_Requirements_: In the data below, change "scrollbar" to "scroll bar" everywhere and rewrite the lines with nothing else altered. Can you leave the pictures out of your rewrite?

(Some data)
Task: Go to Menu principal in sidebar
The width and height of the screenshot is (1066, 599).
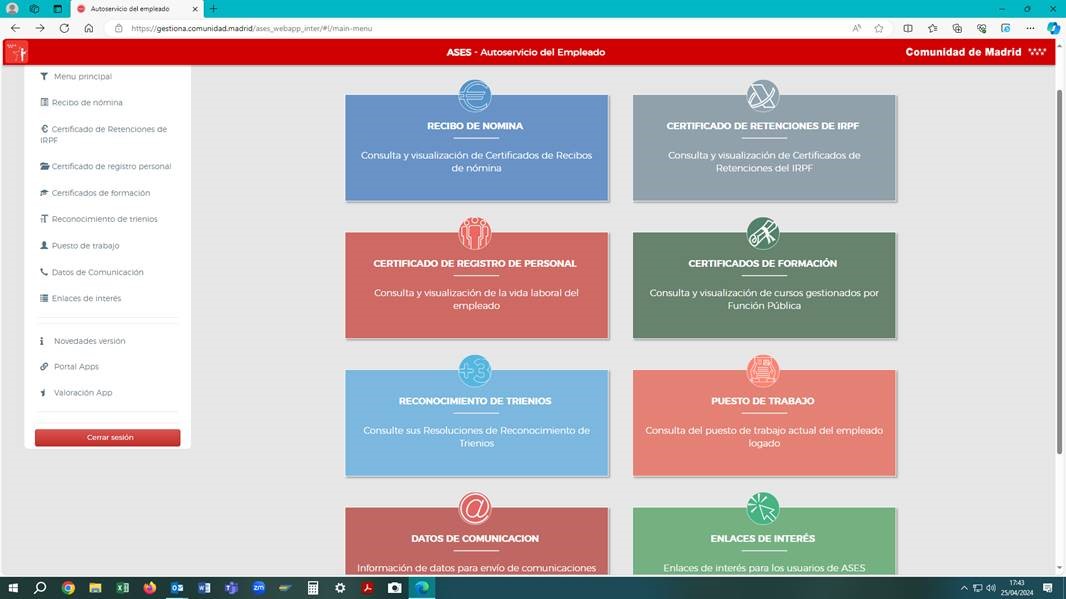Action: (82, 77)
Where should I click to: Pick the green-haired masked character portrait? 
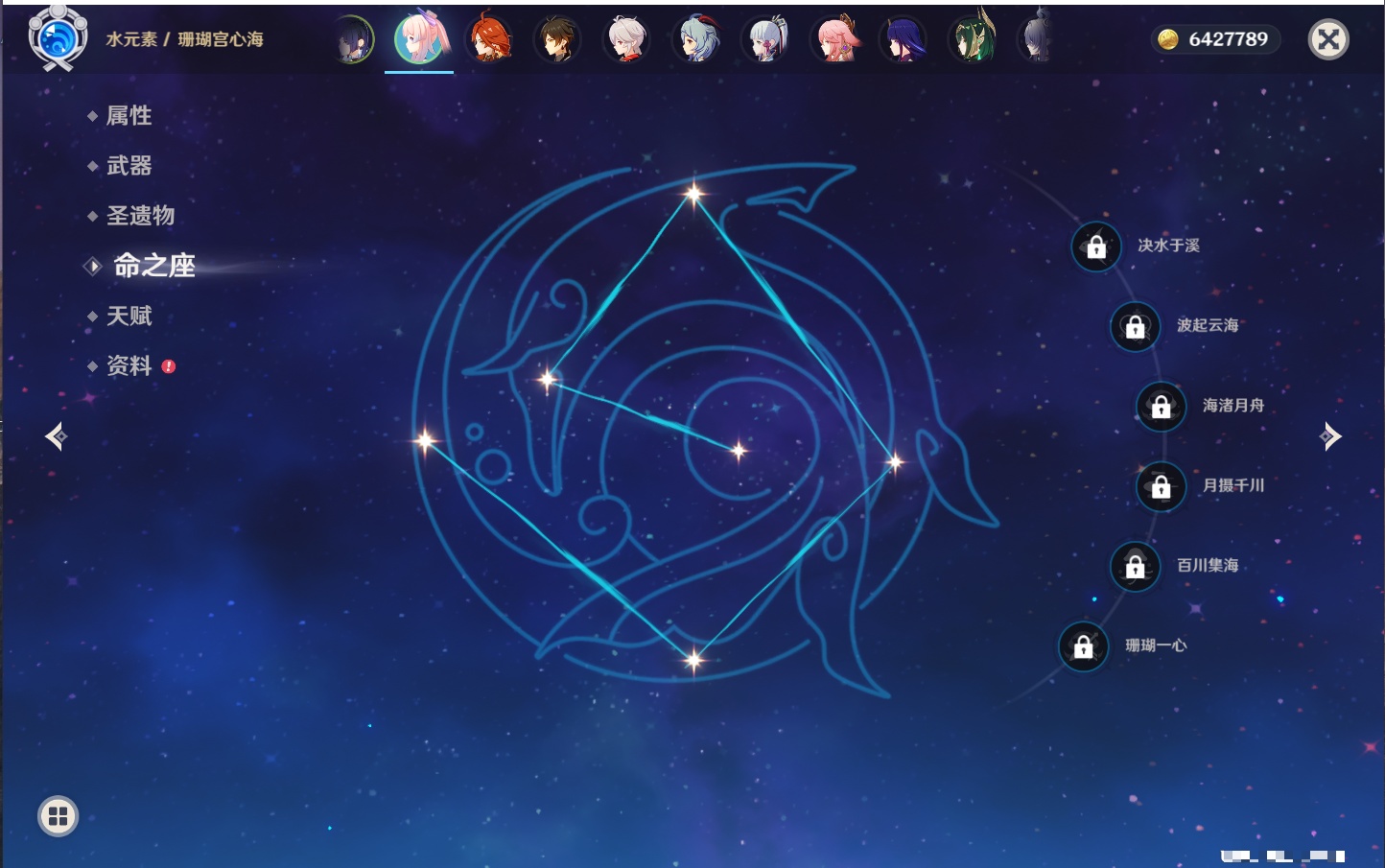pos(972,40)
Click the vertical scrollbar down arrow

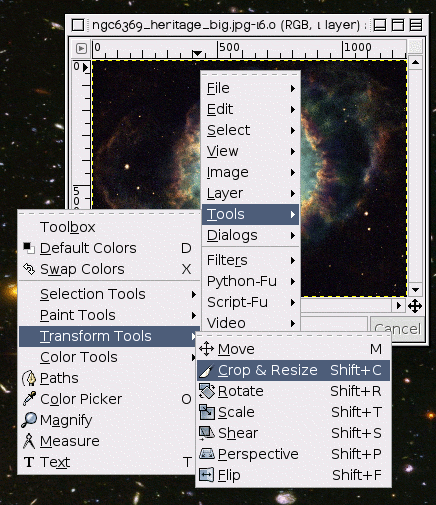click(x=415, y=290)
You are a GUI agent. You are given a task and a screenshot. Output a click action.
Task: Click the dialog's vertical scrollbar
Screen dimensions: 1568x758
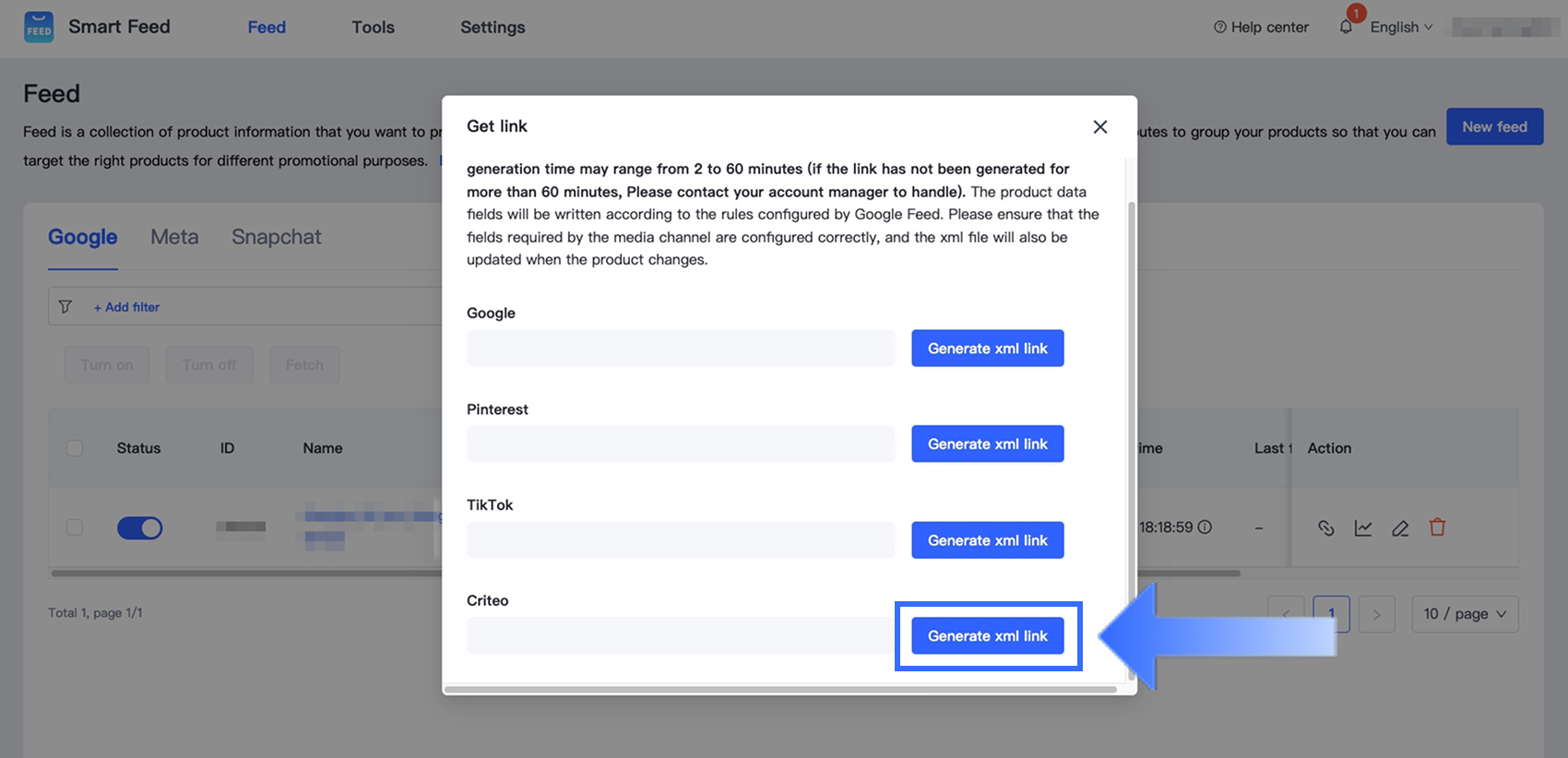click(1131, 369)
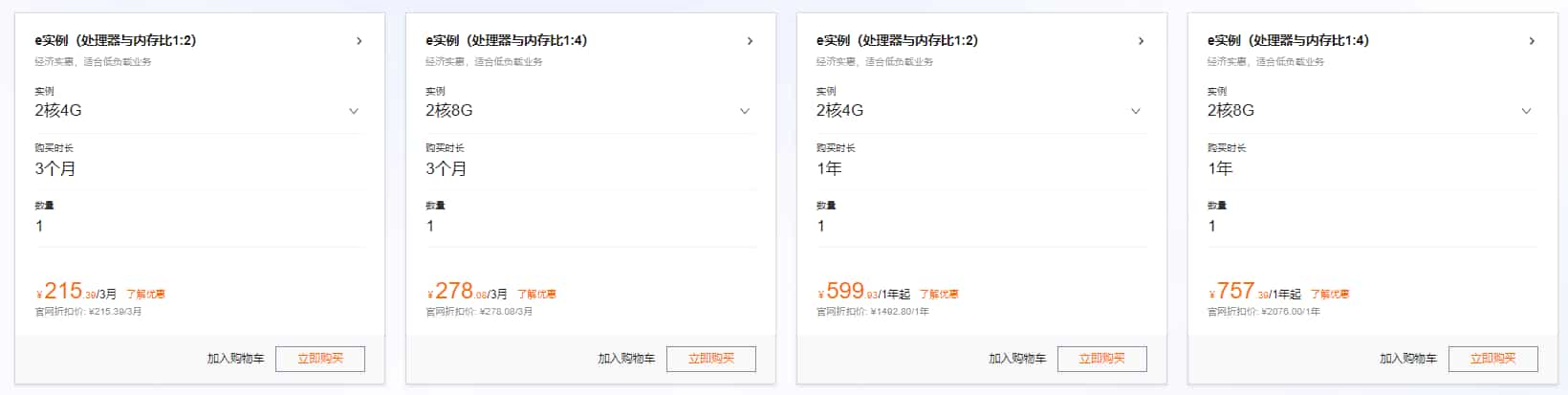This screenshot has height=395, width=1568.
Task: Click 立即购买 on the ¥278 card
Action: coord(710,359)
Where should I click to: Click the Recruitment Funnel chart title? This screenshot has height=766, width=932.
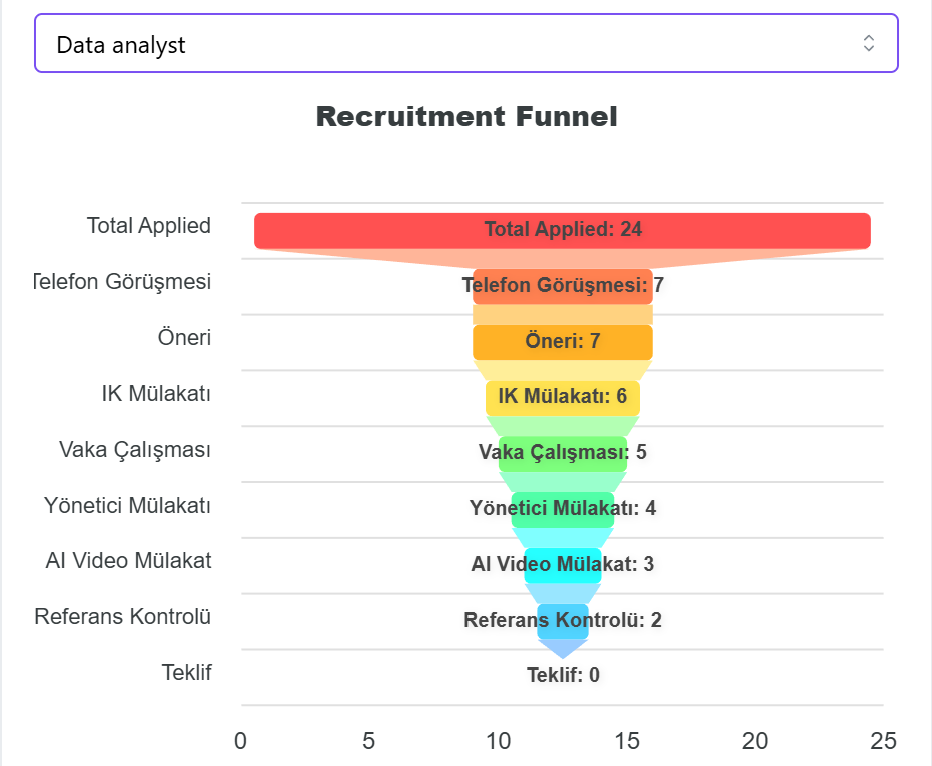pos(466,116)

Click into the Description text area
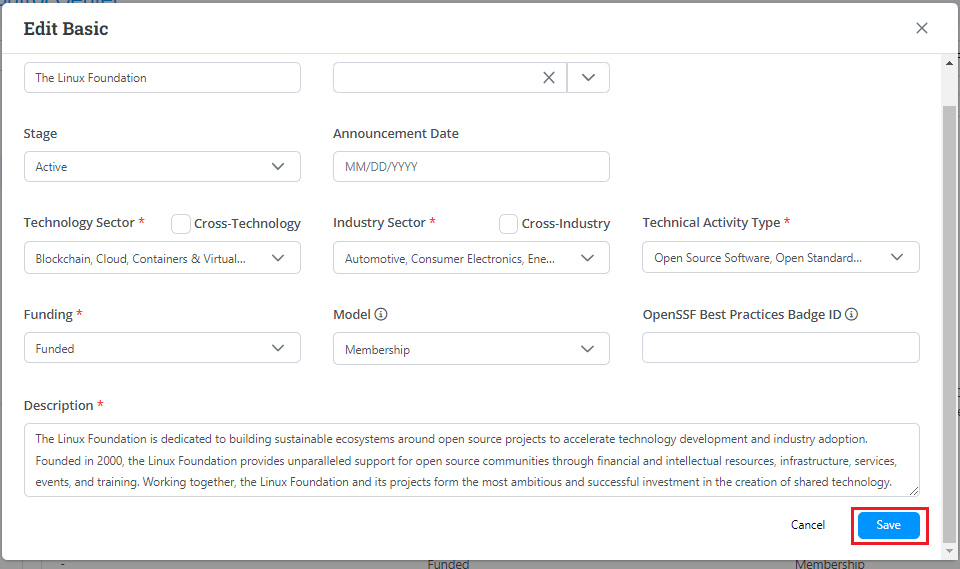[471, 460]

_Solved exercise_:
Task: Go to Menu principal in sidebar
The width and height of the screenshot is (1066, 599).
Action: (82, 77)
Where should I click to: Pick the green-haired masked character portrait? 
pos(972,40)
Click the vertical scroll bar down arrow

click(x=415, y=290)
You are a GUI agent. You are given a task and a screenshot. Output a click action.
Task: Click the dialog's vertical scroll bar
Screen dimensions: 1568x758
click(1131, 369)
This screenshot has height=395, width=1568.
Task: Click 立即购买 on the ¥278 card
Action: coord(710,359)
Where should I click to: Click the Recruitment Funnel chart title? This screenshot has height=766, width=932.
pos(466,116)

Click into the Description text area
[471, 460]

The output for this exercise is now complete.